Des genres et au-delà

Oublions quelque peu la réalité, parfois dure j’en conviens, et plongeons-nous dans le temps et l’espace. Il était une fois un individu gracié par un don si noble qu’il était capable d’écrire des centaines de livres et ce, sur tous les sujets, allant de la Bible aux dinosaures en passant par les comètes, Shakespeare, l’Empire romain et même des nouvelles policières. Un individu d’une rareté inouïe qui a exploré tout ce dont l’esprit était capable d’envisager, et même au-delà. S’attelant à réfléchir au futur, il en est venu à le décrire précisément, repoussant les lois du génie toujours plus loin en imaginant avec cinquante ans d’avance des dizaines d’éléments qui constituent aujourd’hui notre quotidien. S’il s’est permis de penser le futur, il l’a également imaginé dans ses romans. D’abord en partant de ce qu’il connaissait, d’un futur proche peuplé de Robots répondant à trois lois spécifiques1, puis en étendant cela dans le temps et en réfléchissant à un univers globalisé dont les crises historiques seraient déterminées par la loi des grands nombres, à savoir celui des masses et des foules. Une vision familière du Big Data et du traçage de nos données qui orienterait ainsi nos décisions. Cela étant dit, il ne s’agit pas maintenant de s’étendre sur ce sujet mais de replonger dans cet univers créé par notre écrivain visionnaire. Dans cet univers justement, les individus sont multiples, et d’un nombre si grand qu’il est inutile d’essayer de le décrire ici. La galaxie est habitée par notre espèce et l’Histoire suit son cours avec ses batailles, ses renversements et ses luttes socio-économiques. En parallèle à tout cela, le savoir de l’Homme s’est fragmenté, les langues se sont raréfiées, et les cultures quelque peu unifiées sous l’emprise d’un Empire galactique dictant la marche à suivre. Même la connaissance de l’emplacement de la planète originelle, la Terre, semblait avoir étrangement disparu des encyclopédies. Des milliers d’années se sont ainsi écoulées entre les premiers exodes et les événements manipulés par des forces mystérieuses qui ont, visiblement, un plan en tête quant à l’avenir de l’humanité.

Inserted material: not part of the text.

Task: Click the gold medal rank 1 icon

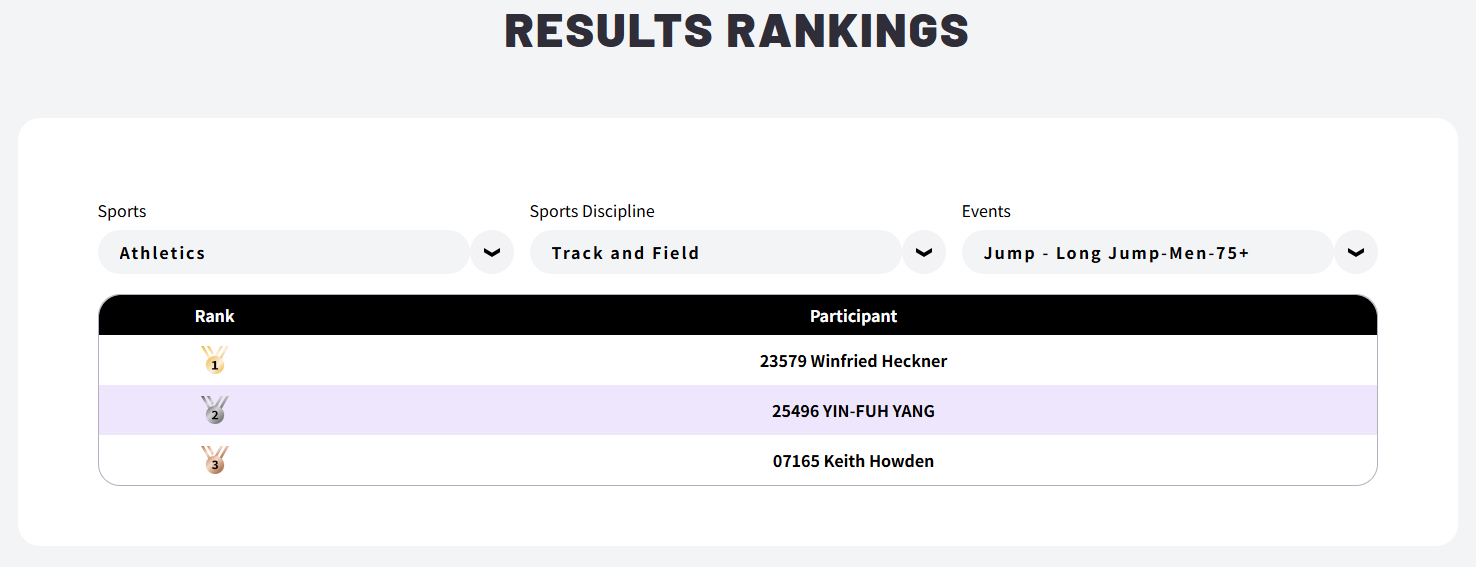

 1Les trois de la robotique sont les suivantes : 
1) Un robot ne peut porter atteinte à un être humain ni, restant passif, laisser cet être humain exposé au danger.
2) Un robot doit obéir aux ordres donnés par les êtres humains, sauf si de tels ordres entrent en contradiction avec la première loi.
3) Un robot doit protéger son existence dans la mesure où cette protection n’entre pas en contradiction avec la première ou la deuxième loi.
En jouant avec les problèmes inhérents à ce système, il en résulte des histoires explorant chaque situation problématique.

En jouant avec les problèmes inhérents à ce système, il en résulte des histoires explorant chaque situation problématique.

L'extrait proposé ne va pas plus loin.